After lunch, Uri Smilansky took a source-based approach to the question of performing 14th-century song in his paper entitled ‘Thinking, doing, feeling: ars subtilior and expression in medieval music’. Drawing on his own experience as a performer, he argued that there is much more to be gleaned from the page of a polyphonic music manuscript than pitches and rhythms; in particular, he demonstrated impressively how rhythmic-melodic gestures, in the way they occupy both musical space and the space on the written page, ‘translate’ the expression of the poetic text in a way which is immediately comprehensible to both performers and listeners. A counterpoint to this presentation was provided by Ian Rumbold who gave an overview over the repertoire of secular polyphony in the ‘St Emmeram’ codex (Munich, Bayerische Staatsbibliothek, Clm 14274) of c. 1440; Rumbold described the way in which German and French song, originals and contrafacta, local and international repertoire rubbed shoulders in this highly idiosyncratic collection of the German priest and scholar Hermann Pötzlinger.

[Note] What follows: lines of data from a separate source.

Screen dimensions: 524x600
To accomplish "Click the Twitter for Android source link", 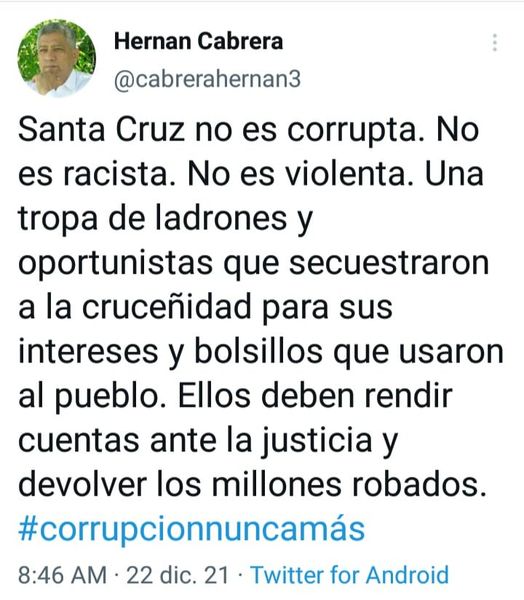I will pos(349,575).
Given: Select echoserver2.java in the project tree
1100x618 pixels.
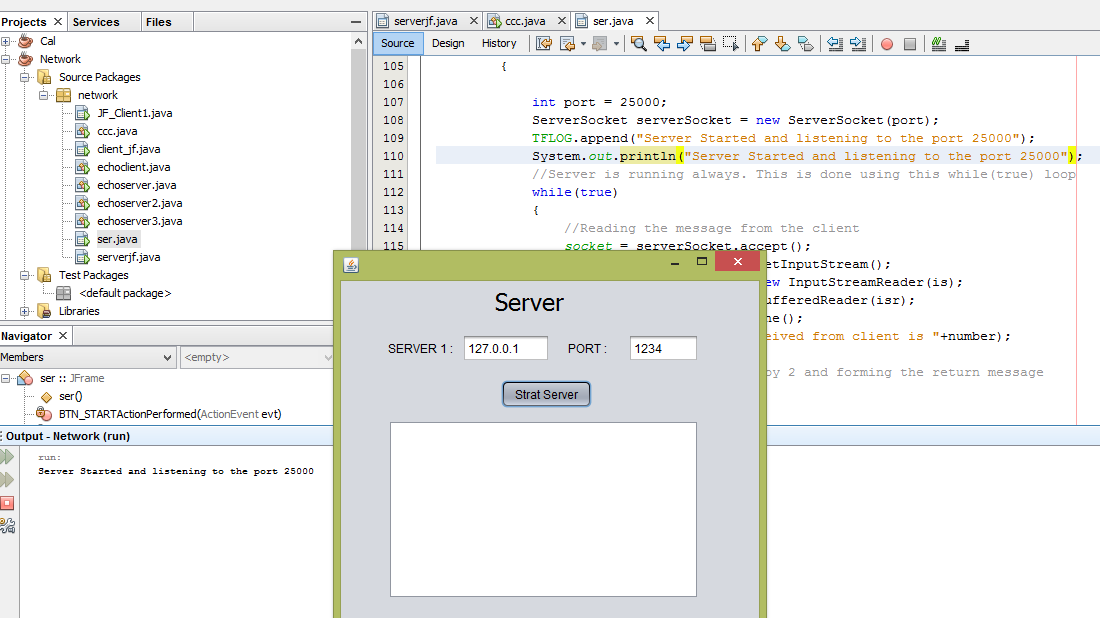Looking at the screenshot, I should point(139,203).
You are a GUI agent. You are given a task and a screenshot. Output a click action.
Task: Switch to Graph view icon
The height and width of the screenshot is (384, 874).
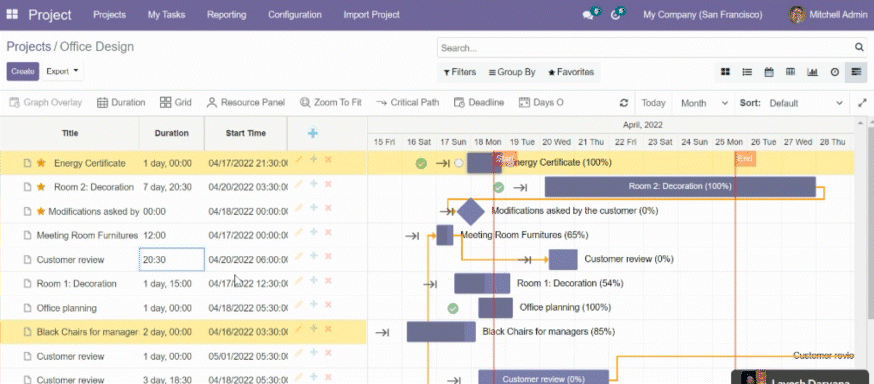tap(812, 72)
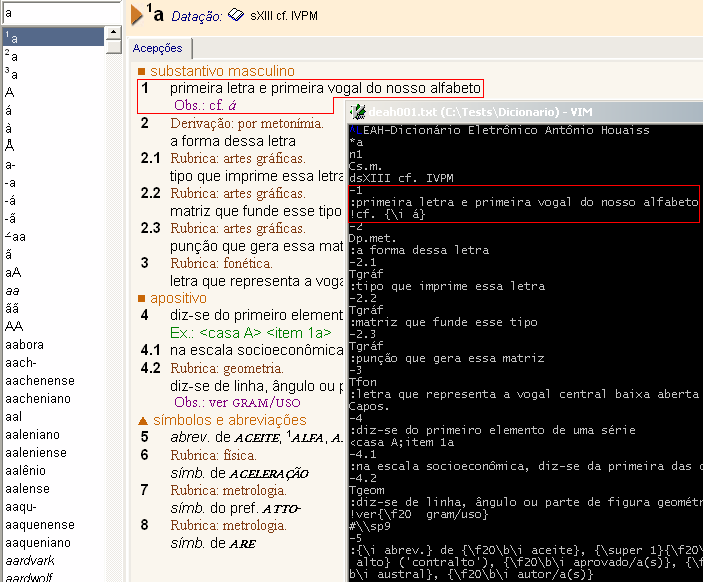Open the Acepções tab
This screenshot has width=703, height=582.
(x=158, y=48)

The day was brought to a close by John Potter’s observations on ‘Finding a voice: a medieval singer in the 21st century’. Postulating a disjunction between musicologists who were, in his view, searching for absolute historical ‘truth’, and performers who were searching for artistic viability in the present, he charted his journey from a practitioner of ‘historically informed practice’ via his work on 19th-century singing styles to his recent and current experiments in the ‘Being Dufay’ project with the composer Ambrose Field where he had performed re-composed and re-imagined songs (and fragments of songs) by Guillaume Dufay for voice and electronics. Like the day as a whole, Potter’s presentation and the spirited discussion which followed it demonstrated how even after more than half a century of ‘HIP’ (and a discourse between scholars and performers which has been going on for much longer), much work is still to be done – some of it even fundamental – in finding truly common ground between the study of music and its performance.
Thomas Schmidt-Beste
It's great that there are these events that promote medieval music.